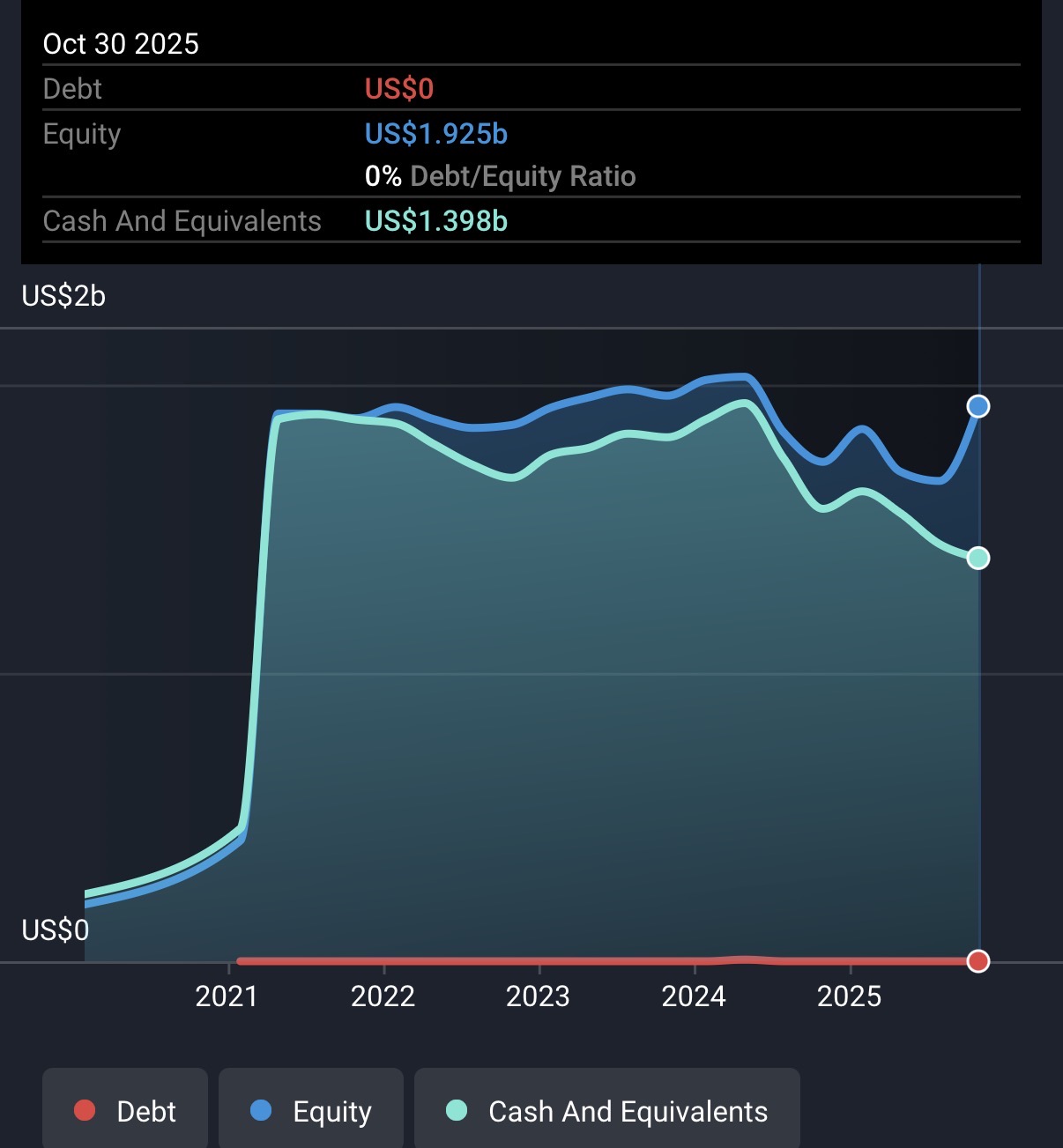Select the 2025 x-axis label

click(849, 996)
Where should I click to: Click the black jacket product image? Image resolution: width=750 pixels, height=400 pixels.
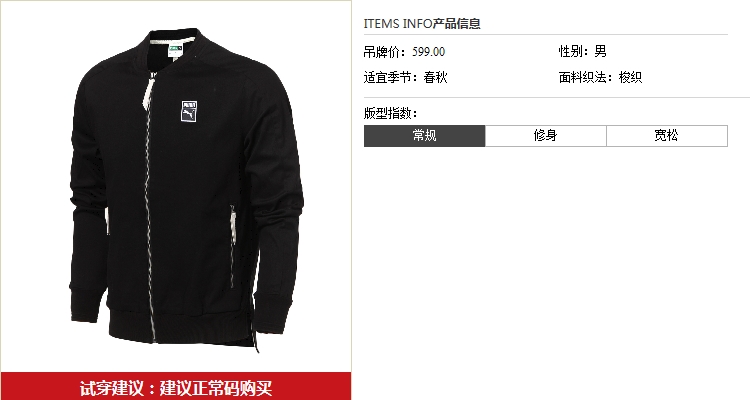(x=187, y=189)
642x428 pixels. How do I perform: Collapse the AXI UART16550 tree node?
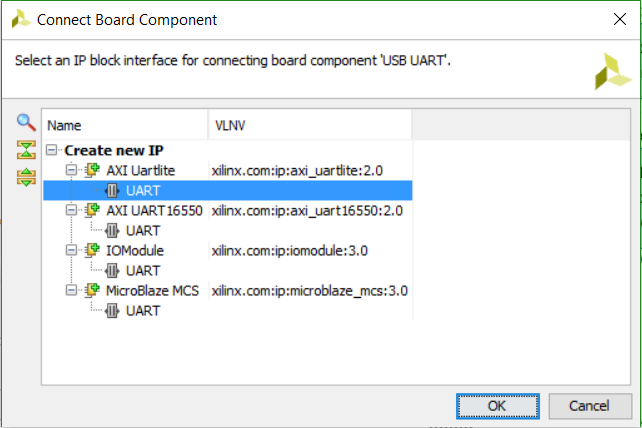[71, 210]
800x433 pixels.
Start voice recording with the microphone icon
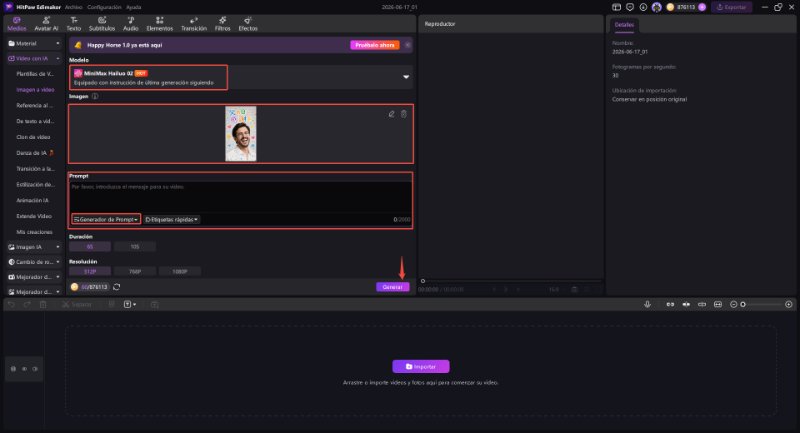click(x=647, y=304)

━━━━━━━━━━━━━━━━━━━━━━━━━━━━━━

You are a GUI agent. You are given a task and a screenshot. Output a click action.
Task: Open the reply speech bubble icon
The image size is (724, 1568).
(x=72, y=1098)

━━━━━━━━━━━━━━━━━━━━━━━━━━━━━━

Above are the records; return the lines in them from the one with "Where should I" to the one with "800x433 pixels.", inclusive, exactly and without images.

→ **Solution to this problem**
Where should I click to: Click the black jacket product image? Image resolution: width=750 pixels, height=400 pixels.
(x=187, y=189)
642x428 pixels. How do I perform: Collapse the AXI UART16550 tree node?
[71, 210]
800x433 pixels.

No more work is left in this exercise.